§ **PROBLEMS**
1: In the Choctawhatchee Bay thread, what fish did the kids bring in after snagging the green rattle cork?
2: Duplicate the Choctawhatchee Bay thread word for word, from "## txbonedriver (Nov" up to and including "a lively ladyfish.".

§ **TEXT EXTRACT**

++++++++++

# Choctawhatchee bay red snapper



## txbonedriver (Nov 17, 2010)

Planned to take the kids to Timberholes Labor Day but waves were a bit too big for a comfortable trip. Fished some bottom structure in the bay instead and got the kids onto a bunch of black sea bass, white snapper, and topped it off with a nice 20" red snapper. I didn't realize they ventured into the bay. All fish released to be caught another day. One of the kids even spotted a green rattle cork "swimming" against the current and, after casting on it and snagging it, they brought in a lively ladyfish. 

I know there are a few good red snapper spots in Pensacola bay, does Choctawhatchee have its own resident population?


----------



## Foulhook (Apr 26, 2010)

A rare encounter in Choctawhatchee Bay.


----------



## CaptScoob38 (Jan 30, 2012)

I catch em on structure in about 30ft pretty regular in Pensacola, I would imagine if yall had some deeper holes with some structure you could find some.


----------



## Ron19 (Jan 8, 2009)

++++++++++

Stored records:
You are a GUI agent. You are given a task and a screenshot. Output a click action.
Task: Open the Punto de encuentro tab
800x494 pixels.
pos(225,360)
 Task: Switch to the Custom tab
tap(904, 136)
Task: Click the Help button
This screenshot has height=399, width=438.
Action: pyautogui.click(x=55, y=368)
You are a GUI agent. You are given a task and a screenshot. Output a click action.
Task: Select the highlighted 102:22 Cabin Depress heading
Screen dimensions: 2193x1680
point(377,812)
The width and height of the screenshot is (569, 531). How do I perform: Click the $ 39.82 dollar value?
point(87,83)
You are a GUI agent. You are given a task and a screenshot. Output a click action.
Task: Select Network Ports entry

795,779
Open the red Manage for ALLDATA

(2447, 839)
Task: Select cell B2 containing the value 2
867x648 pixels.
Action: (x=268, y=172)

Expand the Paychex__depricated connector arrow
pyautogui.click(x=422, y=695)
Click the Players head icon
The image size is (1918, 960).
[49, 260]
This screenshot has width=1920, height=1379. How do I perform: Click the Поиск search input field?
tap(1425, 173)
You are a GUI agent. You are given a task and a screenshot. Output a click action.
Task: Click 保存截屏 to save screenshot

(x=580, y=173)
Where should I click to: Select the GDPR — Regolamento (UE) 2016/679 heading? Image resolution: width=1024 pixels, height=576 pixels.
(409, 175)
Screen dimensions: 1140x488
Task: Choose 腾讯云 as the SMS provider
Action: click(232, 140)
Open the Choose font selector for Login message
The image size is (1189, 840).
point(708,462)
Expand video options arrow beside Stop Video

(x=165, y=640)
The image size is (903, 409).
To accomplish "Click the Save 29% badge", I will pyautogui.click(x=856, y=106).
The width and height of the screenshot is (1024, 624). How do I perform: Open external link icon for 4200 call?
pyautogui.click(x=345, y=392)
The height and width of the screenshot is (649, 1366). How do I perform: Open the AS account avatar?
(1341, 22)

++++++++++

§ **TASK-BY-TASK OUTPUTS**
1: A lively ladyfish.

2:
## txbonedriver (Nov 17, 2010)

Planned to take the kids to Timberholes Labor Day but waves were a bit too big for a comfortable trip. Fished some bottom structure in the bay instead and got the kids onto a bunch of black sea bass, white snapper, and topped it off with a nice 20" red snapper. I didn't realize they ventured into the bay. All fish released to be caught another day. One of the kids even spotted a green rattle cork "swimming" against the current and, after casting on it and snagging it, they brought in a lively ladyfish.